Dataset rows
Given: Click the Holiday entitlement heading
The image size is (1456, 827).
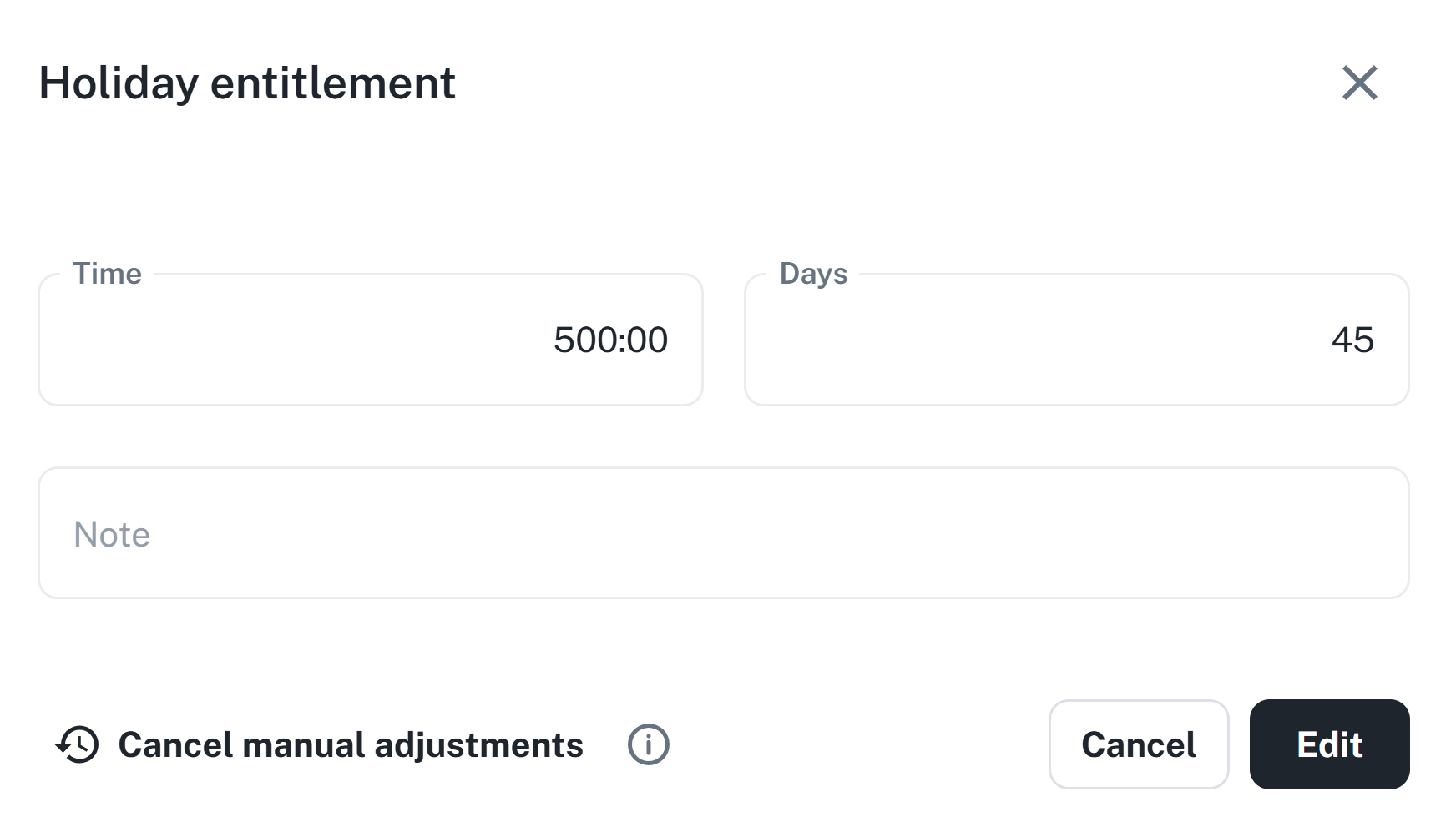Looking at the screenshot, I should (x=247, y=83).
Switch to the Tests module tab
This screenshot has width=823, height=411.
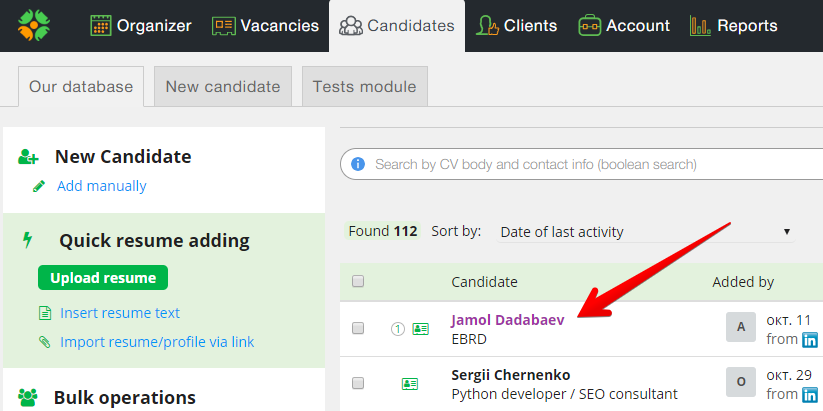[x=365, y=86]
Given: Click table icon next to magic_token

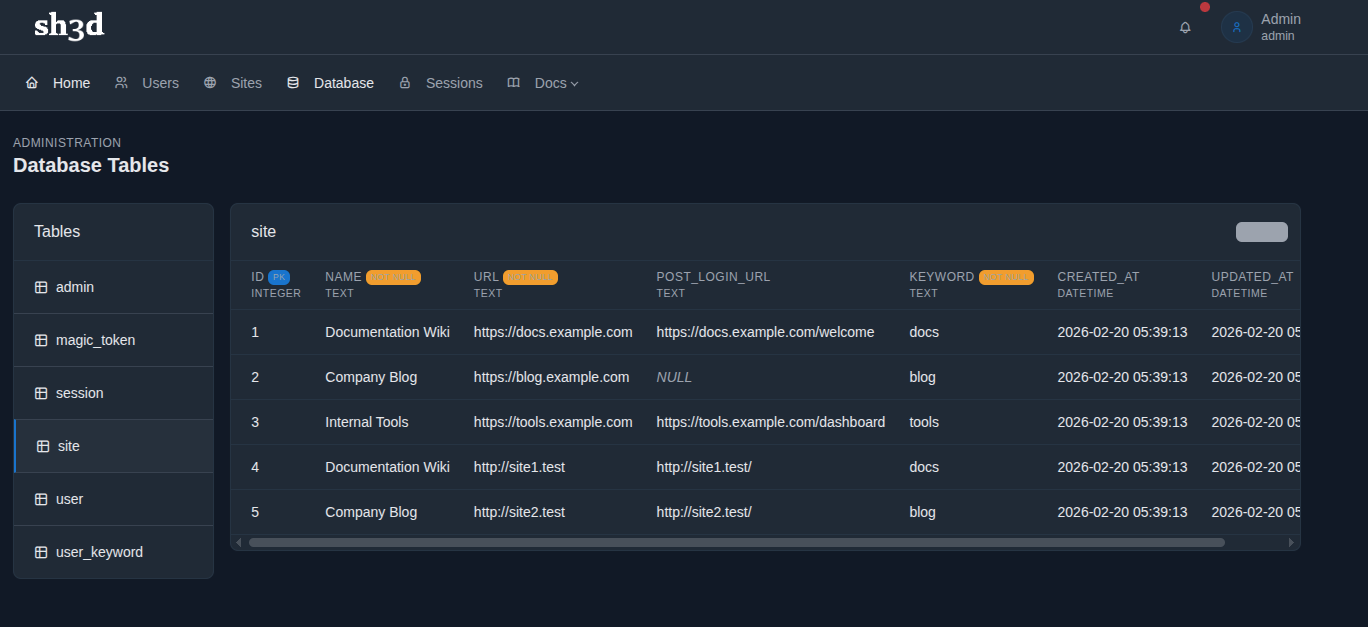Looking at the screenshot, I should pyautogui.click(x=41, y=340).
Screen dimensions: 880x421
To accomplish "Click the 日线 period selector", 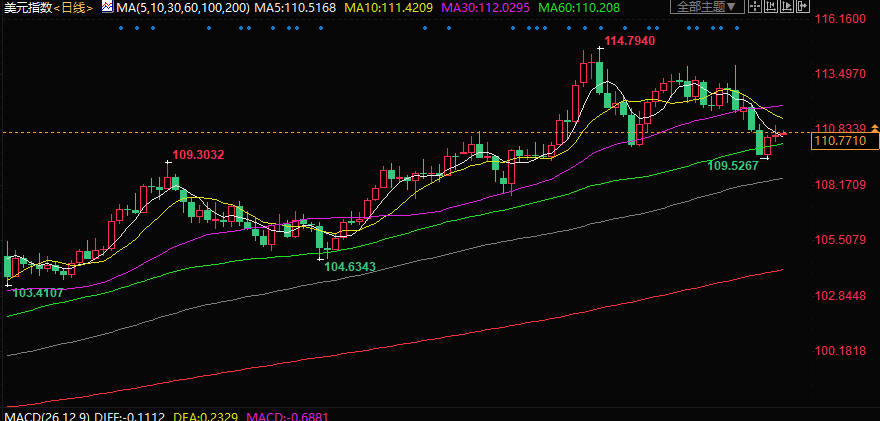I will [x=74, y=8].
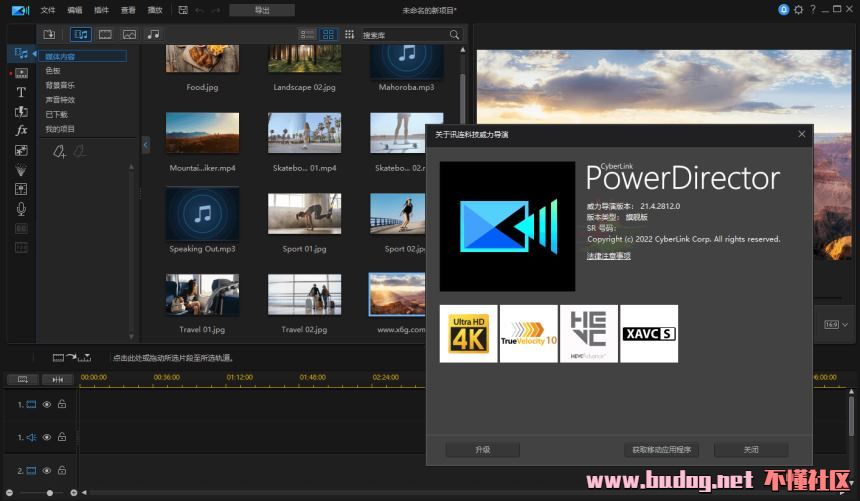The image size is (860, 501).
Task: Show only audio files in the library filter
Action: click(153, 34)
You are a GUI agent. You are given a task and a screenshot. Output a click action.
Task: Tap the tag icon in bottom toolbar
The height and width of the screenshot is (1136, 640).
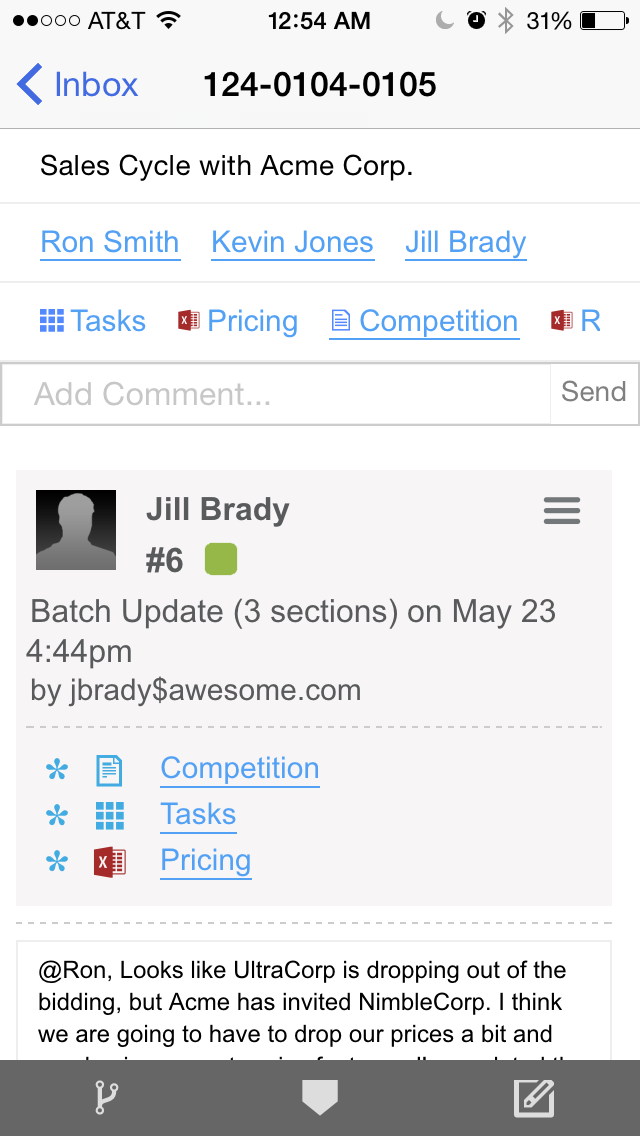point(320,1098)
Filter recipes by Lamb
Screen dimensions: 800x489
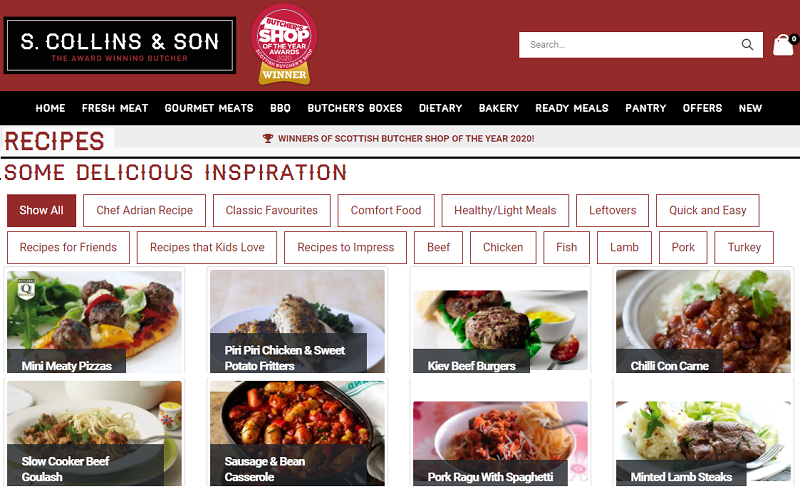[624, 248]
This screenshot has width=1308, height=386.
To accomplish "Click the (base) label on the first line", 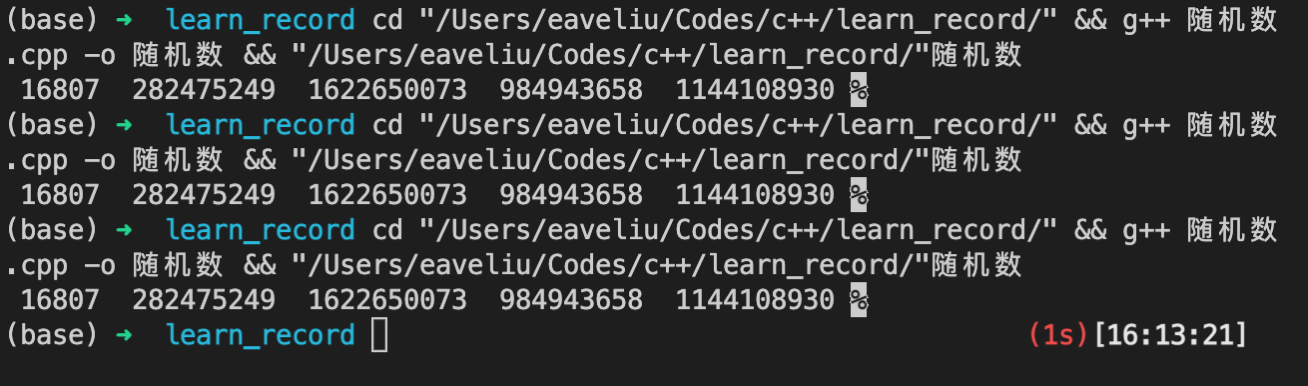I will (53, 19).
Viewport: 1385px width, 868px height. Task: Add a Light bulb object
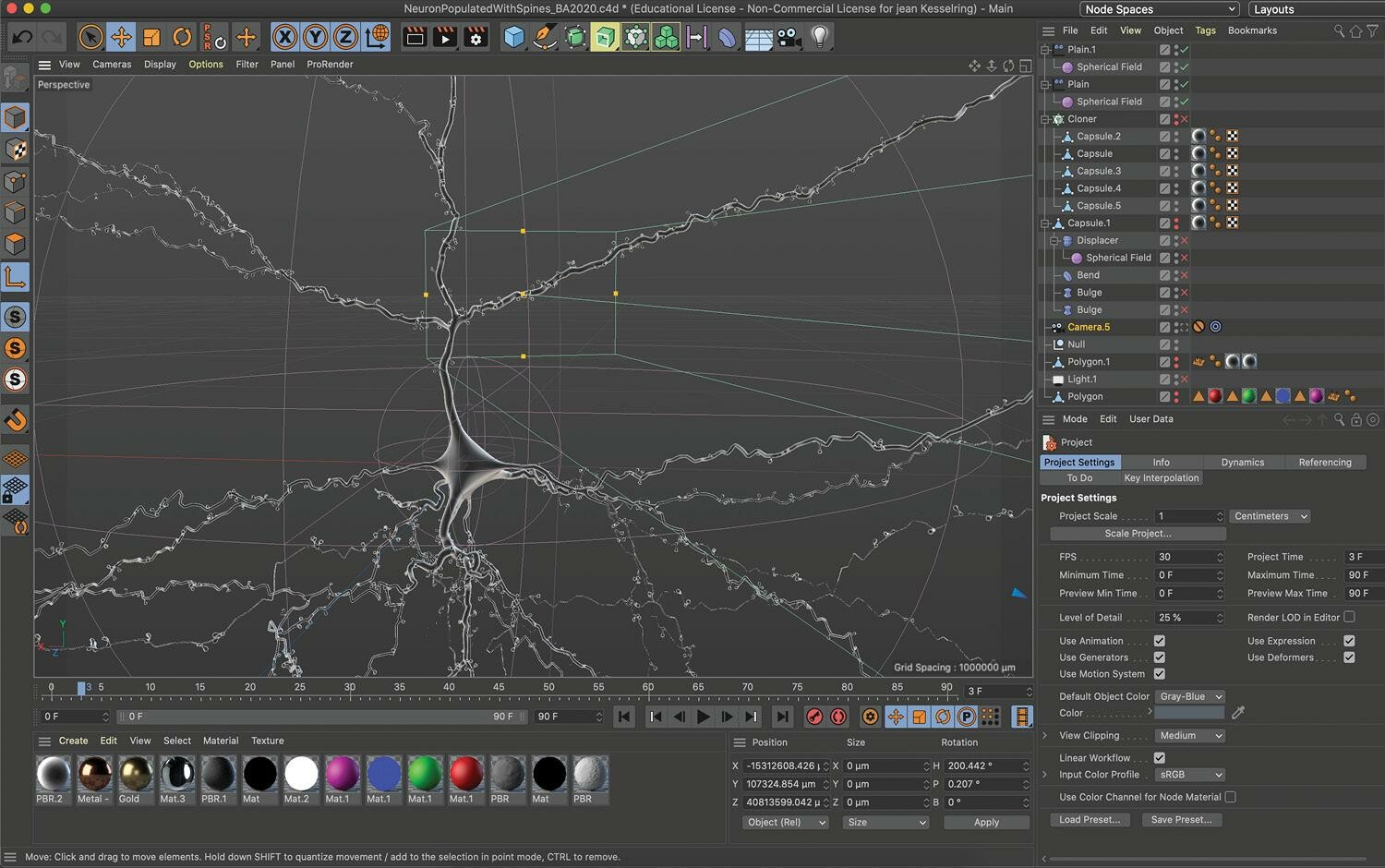point(819,37)
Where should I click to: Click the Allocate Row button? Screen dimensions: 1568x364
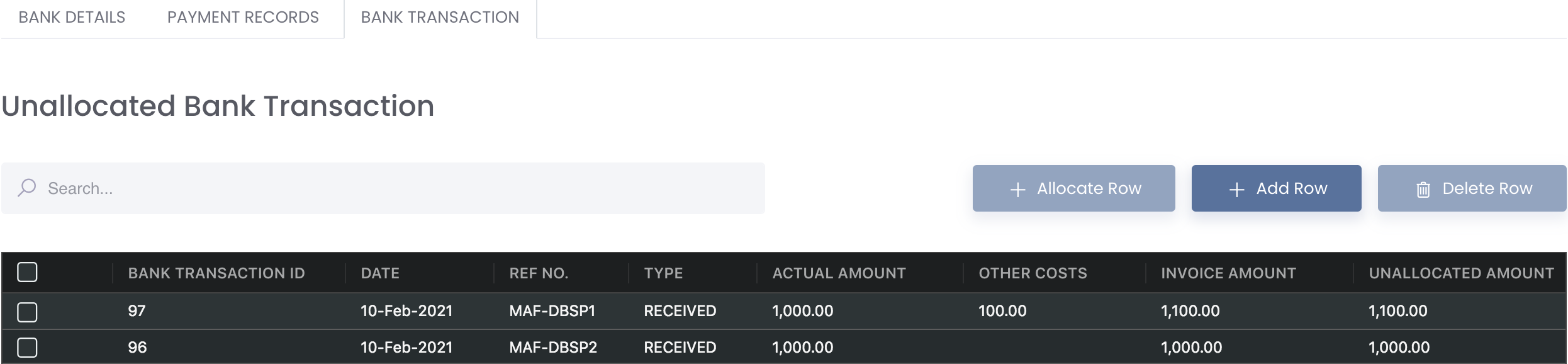[x=1073, y=188]
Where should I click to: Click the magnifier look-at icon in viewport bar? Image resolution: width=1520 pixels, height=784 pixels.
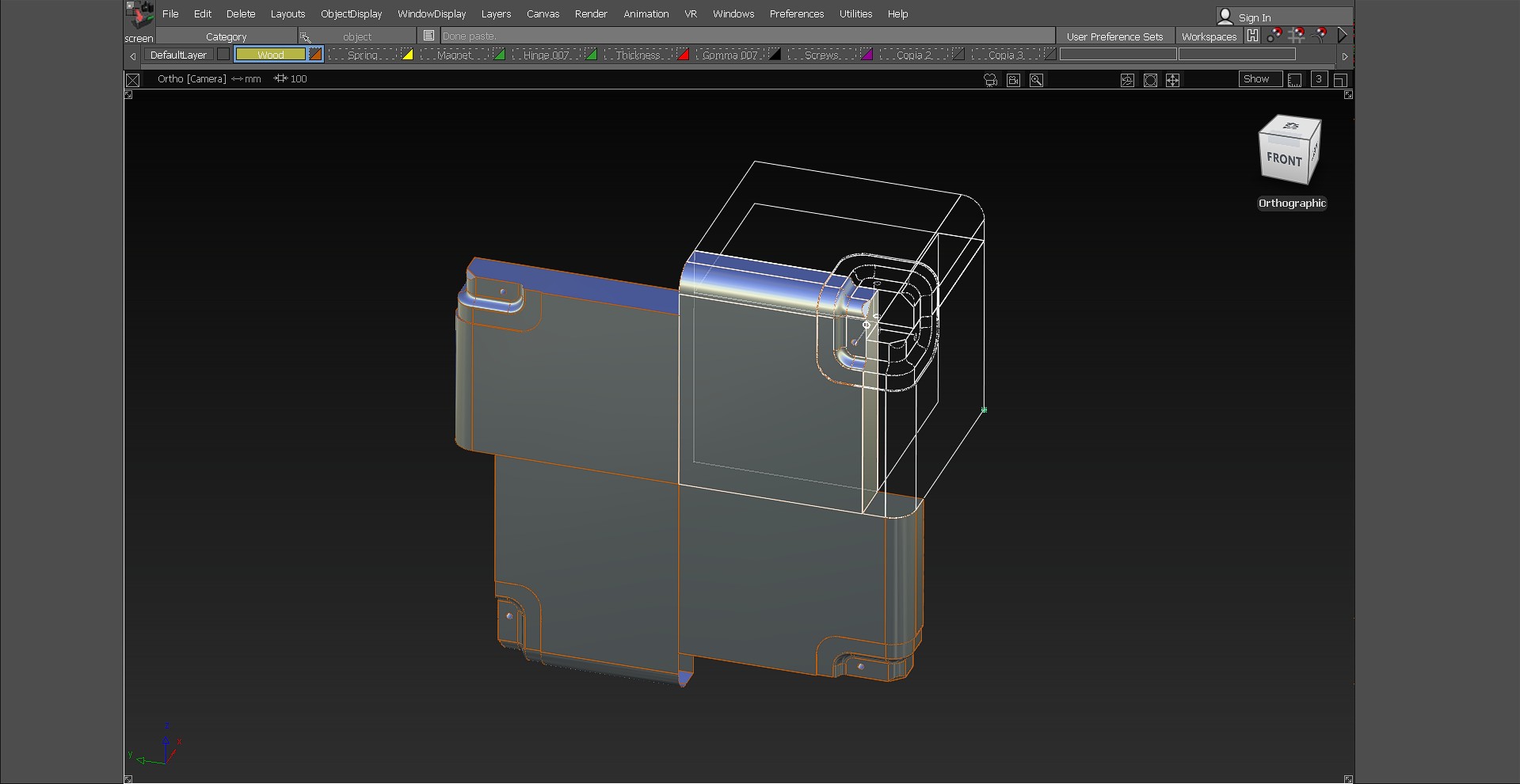tap(1036, 80)
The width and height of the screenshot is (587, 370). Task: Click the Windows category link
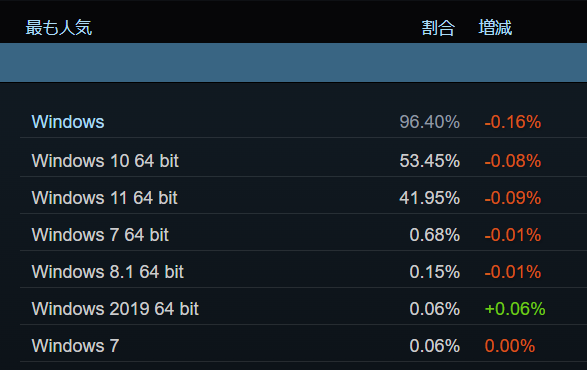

Aim of the exercise ▸
Copy the stretch of the listing from the line containing "Viewport: 1385px width, 868px" through the line containing "tap(1036, 80)", word for word, leaving the pictures out.

Worked answer ▸
Viewport: 1385px width, 868px height. Task: Add a Light bulb object
point(819,37)
Where should I click to: Click the Allocate Row button? Screen dimensions: 1568x364
[x=1073, y=188]
Where should I click to: Click the magnifier look-at icon in viewport bar? Image resolution: width=1520 pixels, height=784 pixels.
tap(1036, 80)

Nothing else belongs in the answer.